I’ll be keeping tabs on his future fundraisers, but for now I personally choose not to support Cars For Hope. In no way at all am I suggesting you do the same, but I hope I’ve managed to justify my why.
EDIT! A few hours after I published this Berty reached out and for the past 3.5hrs we’ve been in discussion face to face. I acknowledge that my first CFH feature upset him and his team as the JPG I used to promote that feature was nothing more than ‘click bait’, designed to get attention in order for people to read the feature. For this I’m truly sorry as I didn’t think it would cloud him and his team from reading the real meat of my story.

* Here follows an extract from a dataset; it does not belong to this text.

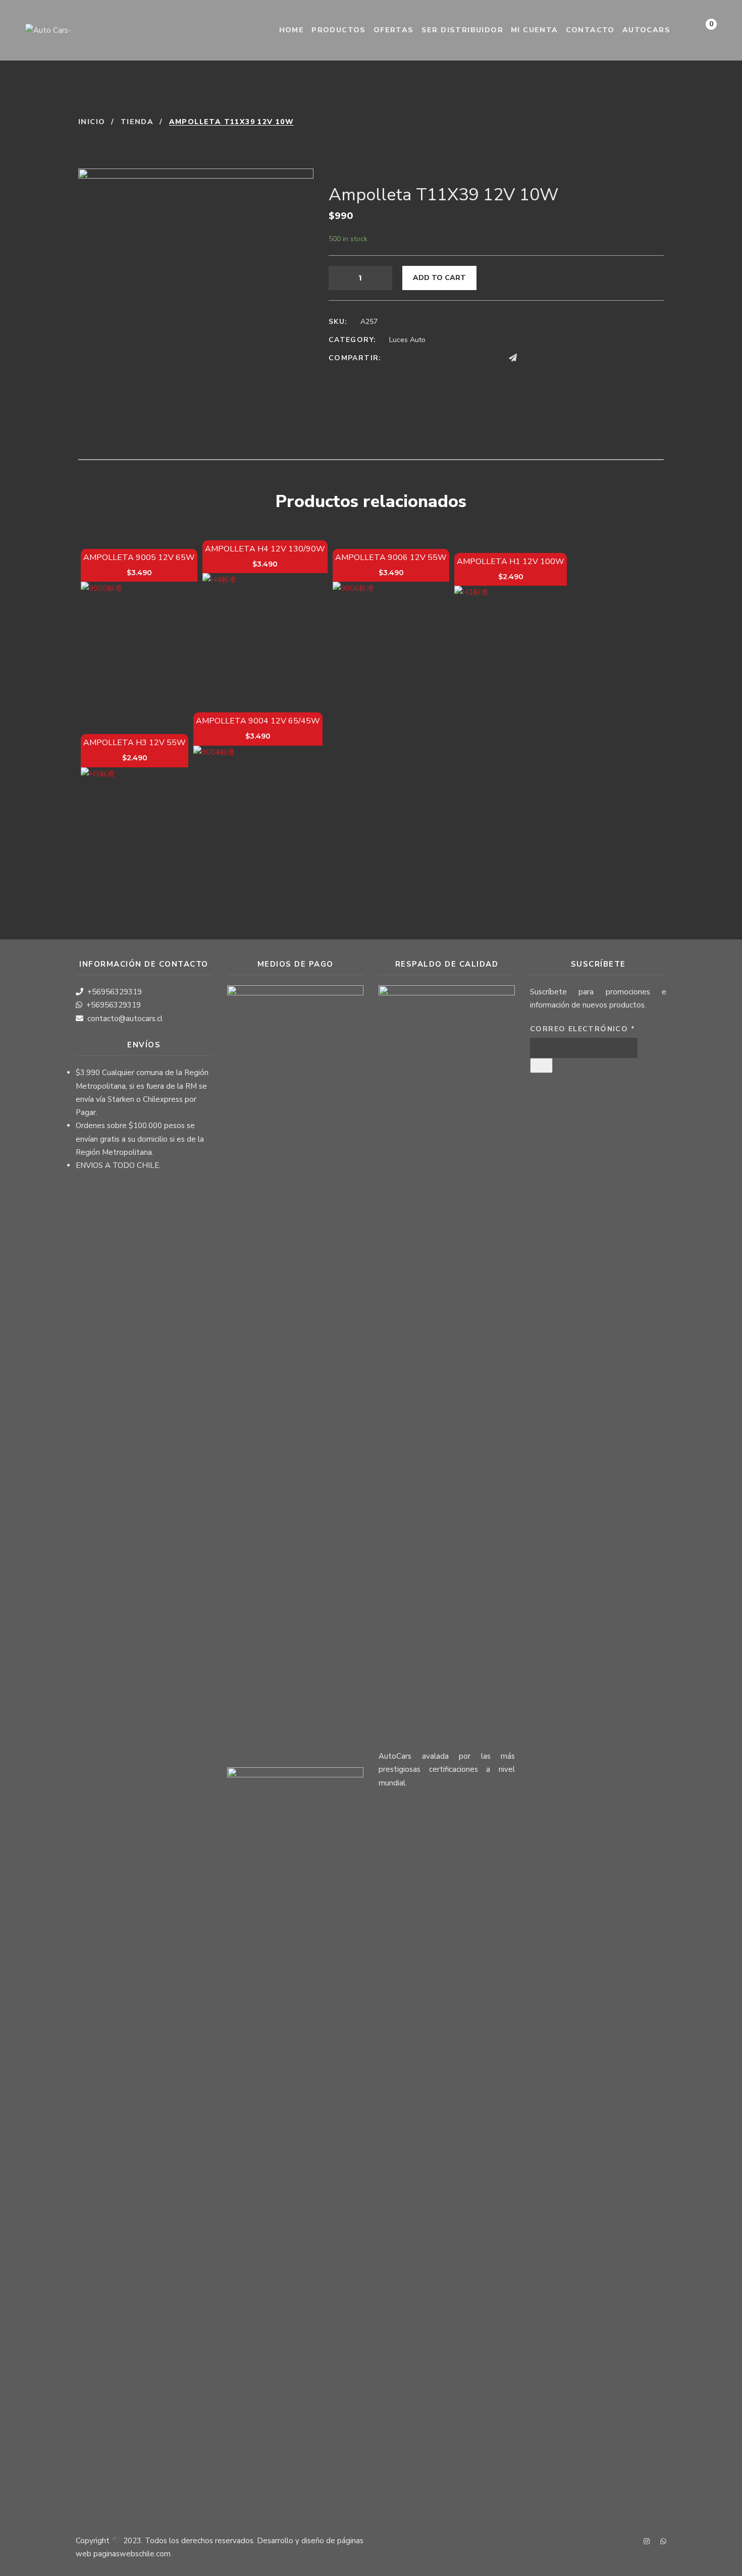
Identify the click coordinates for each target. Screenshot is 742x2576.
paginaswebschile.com (132, 2554)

At the same time I forced Berty to read my first article and acknowledge that my final line was that I hoped for a meeting with his team to still happen in order to discuss if CFH could build a better bridge for people suffering from depression.
Berty showed me the figures, but more importantly he gave me his word that he has never personally taken more than $5 from CFH for his own personal benefit since inception. I might have my own personal doubts, but at the end of the day I have to believe him as it’s his word against thoughts which cross my mind. So for singling him out and questioning him in public (which he and many others would take as accusing him), I apologise wholeheartedly.
Also, I was wrong about his fancy helmet as it cost him $150, and his S2000 was a seal at $11k.
In regards to what CFH spends their money on. Berty managed to explain that anyone who donates to CFH gets a personalised letter from CFH to say what the money goes into. I questioned why he would only give that information to those who donated, and why not share that information in order to inspire more people to donate. The point was taken. I also again questioned the vagueness of the CFH web site in general, and again, point taken and Berty assures me they are working on it.
Ultimately Berty had to ask whether this was the end of our friendship, and whether I would continue to question CFH in future. My answer was NO! Of-course we’re still friends, and if anything, if CFH did edit their web page they should let me know so I could share it with my community.
To all those CFH supporters who are upset with my thoughts. I apologise for making anyone upset, it wasn’t my intention. I was merely trying to explain why I wanted to remove the CFH banner from the ZEN Garage blog. I rest my case, and will not continue to express my opinions on CFH as I feel I’ve said more than enough. I acknowledge that the primary goal of CFH is to create awareness around the subject of depression, and in doing so they have saved lives, which is an amazing thing full stop.